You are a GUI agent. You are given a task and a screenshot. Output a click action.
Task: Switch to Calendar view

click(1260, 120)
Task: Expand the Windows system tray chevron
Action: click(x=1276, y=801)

○ ○ ○ ○ ○

Your goal: Everything in the listing needs to appear again exactly.

Expected answer:
You are a GUI agent. You are given a task and a screenshot. Output a click action.
Task: Switch to Calendar view

click(1260, 120)
Task: Expand the Windows system tray chevron
Action: click(x=1276, y=801)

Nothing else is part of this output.